This is a library intended to automatically detect sequential scans on our database, and give you a way to be warned about them.
This currently only supports Postgres and Mysql as the dialect. (This is not battle tested on Mysql, apart from the tests on this repo)
Once you have your *gorm.DB object, you can add the gormalert scanner as a plugin to it. To make it easier, there's a helper method for it:
...
gormalert.RegisterScanAlert(db, gormalert.DefaultAlertOptions(), func(query, explain string) {
// Tell someone about the sequential scan!
fmt.Printf("The query %q just did a sequential scan!\n", query)
})
The db
object will be instrumented with the alert after that.

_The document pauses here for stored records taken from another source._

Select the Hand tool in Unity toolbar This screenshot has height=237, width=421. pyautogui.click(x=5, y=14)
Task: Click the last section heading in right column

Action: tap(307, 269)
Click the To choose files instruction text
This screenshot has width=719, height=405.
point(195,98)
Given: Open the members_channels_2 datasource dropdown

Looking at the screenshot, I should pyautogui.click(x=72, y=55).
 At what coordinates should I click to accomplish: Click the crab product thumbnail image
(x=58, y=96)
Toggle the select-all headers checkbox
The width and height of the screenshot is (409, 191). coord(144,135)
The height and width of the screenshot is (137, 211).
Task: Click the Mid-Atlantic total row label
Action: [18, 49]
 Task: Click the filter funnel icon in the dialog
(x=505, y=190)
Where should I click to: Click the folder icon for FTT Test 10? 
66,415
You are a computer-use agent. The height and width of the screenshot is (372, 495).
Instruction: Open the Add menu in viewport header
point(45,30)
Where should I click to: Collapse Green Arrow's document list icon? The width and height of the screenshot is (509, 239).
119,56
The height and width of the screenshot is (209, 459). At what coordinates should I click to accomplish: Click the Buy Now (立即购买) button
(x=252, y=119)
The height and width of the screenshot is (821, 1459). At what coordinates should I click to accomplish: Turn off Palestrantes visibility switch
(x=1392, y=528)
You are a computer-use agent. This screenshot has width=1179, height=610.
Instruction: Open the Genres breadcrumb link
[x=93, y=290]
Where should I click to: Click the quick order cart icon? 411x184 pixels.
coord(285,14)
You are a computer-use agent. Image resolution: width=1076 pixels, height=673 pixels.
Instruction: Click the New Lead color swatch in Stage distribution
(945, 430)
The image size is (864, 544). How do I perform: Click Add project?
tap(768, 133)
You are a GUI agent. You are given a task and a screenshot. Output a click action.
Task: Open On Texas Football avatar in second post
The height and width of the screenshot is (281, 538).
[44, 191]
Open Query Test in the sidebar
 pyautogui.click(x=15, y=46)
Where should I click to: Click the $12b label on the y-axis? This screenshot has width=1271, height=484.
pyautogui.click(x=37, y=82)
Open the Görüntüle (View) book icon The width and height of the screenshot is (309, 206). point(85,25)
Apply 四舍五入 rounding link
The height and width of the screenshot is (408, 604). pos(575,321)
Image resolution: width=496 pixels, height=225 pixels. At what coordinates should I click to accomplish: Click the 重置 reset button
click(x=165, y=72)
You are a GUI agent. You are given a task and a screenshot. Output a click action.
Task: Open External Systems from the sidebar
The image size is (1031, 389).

I don't recommend running this in production, but instead on your tests and staging environments.
This is a helper that create DB objects for tests, and this code adds a clause to automatically fail any test that performs a table scan using that object.
func testDB(t *testing.T) (*gorm.DB, func()) {
db, closer := dbtest.DB(t, ...)
gormalert.RegisterScanAlert(db, gormalert.DefaultAlertOptions(), func(source string, result string) {
t.Errorf("the query %q executed a sequential scan: %s", source, result)
})
return db, closer
}
Alternatively the ExpectDBWithoutSequentialScan
helper can be used to achieve similar result:
func TestSomething(t testing.T) {
// setup
db := ...
ExpectDBWithoutSequentialScan(t, db)
// tests
...
}
type AlertOptions struct {
Name string
Async bool
QueryType []QueryType
ErrorLogger func(string)
}
You can instrument any of the query types:
- CreateQuery
- UpdateQuery
- SelectQuery
- DeleteQuery
- RawQuery
The scans are attached to callbacks on gorm for the respective methods (e.g. CreateQuery
will trigger only for db.Create(...)
). The RawQuery
will
trigger for calls of Exec(...)
or Raw(...)
, no mater which kind of query those methods are performing.
The Async
option will run the callback within a Goroutine, which should not block the main flow.